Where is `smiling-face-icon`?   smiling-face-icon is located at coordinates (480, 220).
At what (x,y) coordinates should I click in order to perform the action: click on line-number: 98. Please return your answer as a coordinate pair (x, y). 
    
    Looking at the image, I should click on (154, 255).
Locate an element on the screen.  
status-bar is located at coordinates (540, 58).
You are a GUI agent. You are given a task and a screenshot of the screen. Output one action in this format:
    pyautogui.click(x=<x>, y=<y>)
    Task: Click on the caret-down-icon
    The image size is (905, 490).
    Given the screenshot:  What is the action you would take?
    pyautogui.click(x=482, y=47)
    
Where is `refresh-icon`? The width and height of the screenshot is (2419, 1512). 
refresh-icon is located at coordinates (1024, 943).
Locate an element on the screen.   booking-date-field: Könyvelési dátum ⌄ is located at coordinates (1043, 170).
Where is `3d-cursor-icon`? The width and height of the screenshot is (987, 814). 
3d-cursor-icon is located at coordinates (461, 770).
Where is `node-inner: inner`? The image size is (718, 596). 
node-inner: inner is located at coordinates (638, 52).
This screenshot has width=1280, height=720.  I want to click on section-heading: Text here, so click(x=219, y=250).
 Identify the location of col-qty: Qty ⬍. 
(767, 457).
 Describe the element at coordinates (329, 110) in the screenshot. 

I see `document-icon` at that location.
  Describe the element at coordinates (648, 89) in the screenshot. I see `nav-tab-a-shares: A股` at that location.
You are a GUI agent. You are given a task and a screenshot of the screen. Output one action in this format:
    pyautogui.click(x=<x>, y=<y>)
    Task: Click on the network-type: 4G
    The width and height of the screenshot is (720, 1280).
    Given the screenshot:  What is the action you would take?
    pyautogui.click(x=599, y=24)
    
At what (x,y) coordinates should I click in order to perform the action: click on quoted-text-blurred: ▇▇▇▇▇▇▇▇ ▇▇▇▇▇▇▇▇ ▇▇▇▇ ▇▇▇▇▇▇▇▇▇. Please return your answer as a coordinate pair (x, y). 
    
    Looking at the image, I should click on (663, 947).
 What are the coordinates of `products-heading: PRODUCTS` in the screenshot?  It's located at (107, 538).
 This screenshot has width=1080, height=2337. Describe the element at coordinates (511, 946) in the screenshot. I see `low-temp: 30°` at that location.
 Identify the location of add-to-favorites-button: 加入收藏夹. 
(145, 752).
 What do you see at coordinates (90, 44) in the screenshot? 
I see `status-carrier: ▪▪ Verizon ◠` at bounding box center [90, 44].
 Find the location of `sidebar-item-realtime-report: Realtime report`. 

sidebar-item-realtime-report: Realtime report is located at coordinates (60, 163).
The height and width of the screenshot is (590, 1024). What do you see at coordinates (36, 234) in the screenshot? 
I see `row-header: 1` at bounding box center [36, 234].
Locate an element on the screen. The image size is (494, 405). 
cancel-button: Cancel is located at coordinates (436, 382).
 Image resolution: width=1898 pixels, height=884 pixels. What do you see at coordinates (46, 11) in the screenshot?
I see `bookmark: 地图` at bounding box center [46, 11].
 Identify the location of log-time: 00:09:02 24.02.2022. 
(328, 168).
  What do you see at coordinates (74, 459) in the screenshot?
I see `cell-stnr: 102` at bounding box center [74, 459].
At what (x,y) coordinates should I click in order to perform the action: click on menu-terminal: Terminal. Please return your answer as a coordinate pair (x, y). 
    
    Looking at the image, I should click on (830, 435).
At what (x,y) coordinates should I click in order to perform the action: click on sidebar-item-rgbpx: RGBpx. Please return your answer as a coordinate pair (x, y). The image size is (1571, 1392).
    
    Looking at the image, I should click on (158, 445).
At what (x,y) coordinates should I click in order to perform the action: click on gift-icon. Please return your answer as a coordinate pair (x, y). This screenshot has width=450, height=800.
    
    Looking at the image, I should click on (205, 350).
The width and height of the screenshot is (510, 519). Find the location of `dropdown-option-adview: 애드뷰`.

++++++

EXERCISE INSTRUCTIONS ::
Copy out all of the lines above word for word, with nothing changed.

EXERCISE SOLUTION ::
Where is `smiling-face-icon`?   smiling-face-icon is located at coordinates (480, 220).
At what (x,y) coordinates should I click in order to perform the action: click on line-number: 98. Please return your answer as a coordinate pair (x, y). 
    
    Looking at the image, I should click on (154, 255).
Locate an element on the screen.  
status-bar is located at coordinates (540, 58).
You are a GUI agent. You are given a task and a screenshot of the screen. Output one action in this format:
    pyautogui.click(x=<x>, y=<y>)
    Task: Click on the caret-down-icon
    The image size is (905, 490).
    Given the screenshot:  What is the action you would take?
    pyautogui.click(x=482, y=47)
    
Where is `refresh-icon`? The width and height of the screenshot is (2419, 1512). 
refresh-icon is located at coordinates (1024, 943).
Locate an element on the screen.   booking-date-field: Könyvelési dátum ⌄ is located at coordinates (1043, 170).
Where is `3d-cursor-icon`? The width and height of the screenshot is (987, 814). 
3d-cursor-icon is located at coordinates (461, 770).
Where is `node-inner: inner`? The image size is (718, 596). 
node-inner: inner is located at coordinates (638, 52).
This screenshot has width=1280, height=720.  I want to click on section-heading: Text here, so click(x=219, y=250).
 Identify the location of col-qty: Qty ⬍. 
(767, 457).
 Describe the element at coordinates (329, 110) in the screenshot. 

I see `document-icon` at that location.
  Describe the element at coordinates (648, 89) in the screenshot. I see `nav-tab-a-shares: A股` at that location.
You are a GUI agent. You are given a task and a screenshot of the screen. Output one action in this format:
    pyautogui.click(x=<x>, y=<y>)
    Task: Click on the network-type: 4G
    The width and height of the screenshot is (720, 1280).
    Given the screenshot:  What is the action you would take?
    pyautogui.click(x=599, y=24)
    
At what (x,y) coordinates should I click in order to perform the action: click on quoted-text-blurred: ▇▇▇▇▇▇▇▇ ▇▇▇▇▇▇▇▇ ▇▇▇▇ ▇▇▇▇▇▇▇▇▇. Please return your answer as a coordinate pair (x, y). 
    
    Looking at the image, I should click on (663, 947).
 What are the coordinates of `products-heading: PRODUCTS` in the screenshot?  It's located at (107, 538).
 This screenshot has width=1080, height=2337. Describe the element at coordinates (511, 946) in the screenshot. I see `low-temp: 30°` at that location.
 Identify the location of add-to-favorites-button: 加入收藏夹. 
(145, 752).
 What do you see at coordinates (90, 44) in the screenshot? 
I see `status-carrier: ▪▪ Verizon ◠` at bounding box center [90, 44].
 Find the location of `sidebar-item-realtime-report: Realtime report`. 

sidebar-item-realtime-report: Realtime report is located at coordinates (60, 163).
The height and width of the screenshot is (590, 1024). What do you see at coordinates (36, 234) in the screenshot? 
I see `row-header: 1` at bounding box center [36, 234].
Locate an element on the screen. The image size is (494, 405). 
cancel-button: Cancel is located at coordinates (436, 382).
 Image resolution: width=1898 pixels, height=884 pixels. What do you see at coordinates (46, 11) in the screenshot?
I see `bookmark: 地图` at bounding box center [46, 11].
 Identify the location of log-time: 00:09:02 24.02.2022. 
(328, 168).
  What do you see at coordinates (74, 459) in the screenshot?
I see `cell-stnr: 102` at bounding box center [74, 459].
At what (x,y) coordinates should I click in order to perform the action: click on menu-terminal: Terminal. Please return your answer as a coordinate pair (x, y). 
    
    Looking at the image, I should click on (830, 435).
At what (x,y) coordinates should I click in order to perform the action: click on sidebar-item-rgbpx: RGBpx. Please return your answer as a coordinate pair (x, y). The image size is (1571, 1392).
    
    Looking at the image, I should click on (158, 445).
At what (x,y) coordinates should I click in order to perform the action: click on gift-icon. Please return your answer as a coordinate pair (x, y). This screenshot has width=450, height=800.
    
    Looking at the image, I should click on (205, 350).
The width and height of the screenshot is (510, 519). Find the location of `dropdown-option-adview: 애드뷰`.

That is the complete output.